И вот была объявлена забастовка портных. Условия их работы были тяжелыми: рабочее время было практически не ограничено, а плата не определена. Лейзер организовал забастовку и руководил ей. Ему помогал Залман Рахлин. Несколько «домохозяев» решили вмешаться (среди них были владельцы табачной фабрики). Они давили на портных, чтобы те не вступали в переговоры с рабочими. Они также угрожали наказать тех, кто был готов заключить с рабочими договор. Волю «хозяев» выполнял владелец одной мастерской – не только подлец, но и пьяница. Рабочие рассердились и побили стекла в его доме. Стали говорить, что это было сделано с согласия Лейзера, и он даже в этом участвовал. Аргументы были такие: нельзя посылать других выполнять дело, если можно предположить, что столкнешься с осуждением или даже сопротивлением. В подобных случаях ты должен сам принять участие. Лидерство очень обязывает. Если ты принимаешь на себя миссию, ты не можешь от этого уклоняться. Забастовка кончилось заключением соглашения, и «хозяева» были очень сердиты.
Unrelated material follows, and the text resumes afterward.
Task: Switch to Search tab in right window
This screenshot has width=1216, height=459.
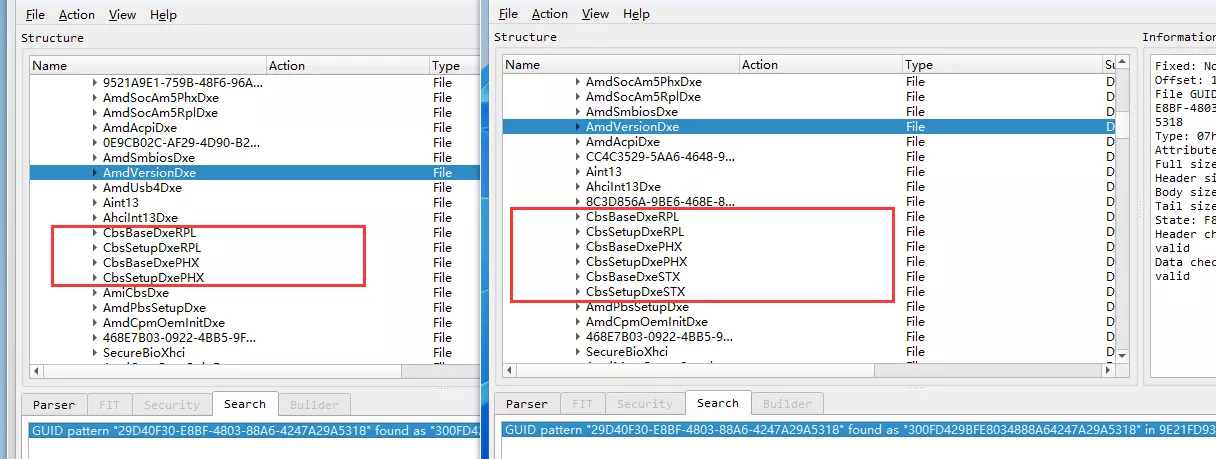Action: point(717,403)
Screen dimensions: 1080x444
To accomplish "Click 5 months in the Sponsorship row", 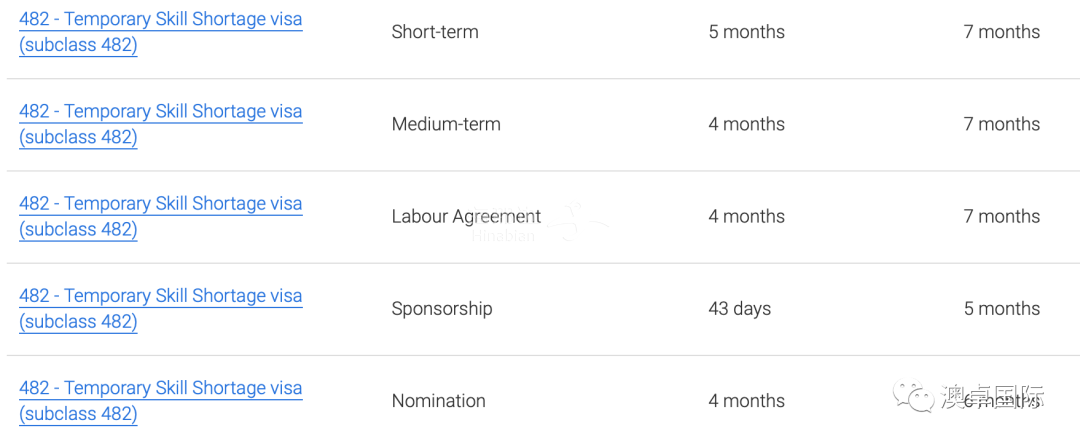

Второе столкновение произошло по вопросу о самообороне.
Во время второй встречи мы с Шейном решили, что нашей главной заботой будет создание и организация в городе самообороны. Во второй половине апреля произошли погромы в Мелитополе (18-го) и Житомире (24-25). В этих городах отличились силы самообороны. События в Мелитополе показали, что силы самообороны могут помочь даже в тех местах, где «погромы были подготовлены как следует» и в их организации принимала участие тайная полиция. Несколько мелитопольских погромщиков были убиты, а около сорока тяжело ранены. В газетах писали, что если бы армия опоздала на день-два, погромщикам пришлось бы заплатить более высокую цену. Реакция властей, пообещавших отобрать оружие у сил еврейской самообороны, также доказала пользу этих отрядов, служащих препятствием осуществлению погромов. При этом было понятно, что против евреев готовятся крупные погромные выступления… Я приведу несколько записей, сохранившихся от тех дней в моей недельной «Хронике»: «Во всех поколениях били жидов, их бьют сейчас и будут бить в будущем. И это не должно смущать верующего христианина. Напротив, это входит в число правил христианской религии» (Харьков); «Русские братья, бейте жидов и студентов, они готовят погром против русских. Полиция поможет нам, объединимся же с полицией против евреев!» (Елизаветград); «Необходимо выступить против евреев – словом и делом» (Могилев); «Жиды хотят равноправия – возьмем их в свои руки и дадим им равноправие, как в Смиле и Черкассах. Русские, бейте евреев! Пробудитесь, проснитесь, братья-христиане!» (Кременчуг)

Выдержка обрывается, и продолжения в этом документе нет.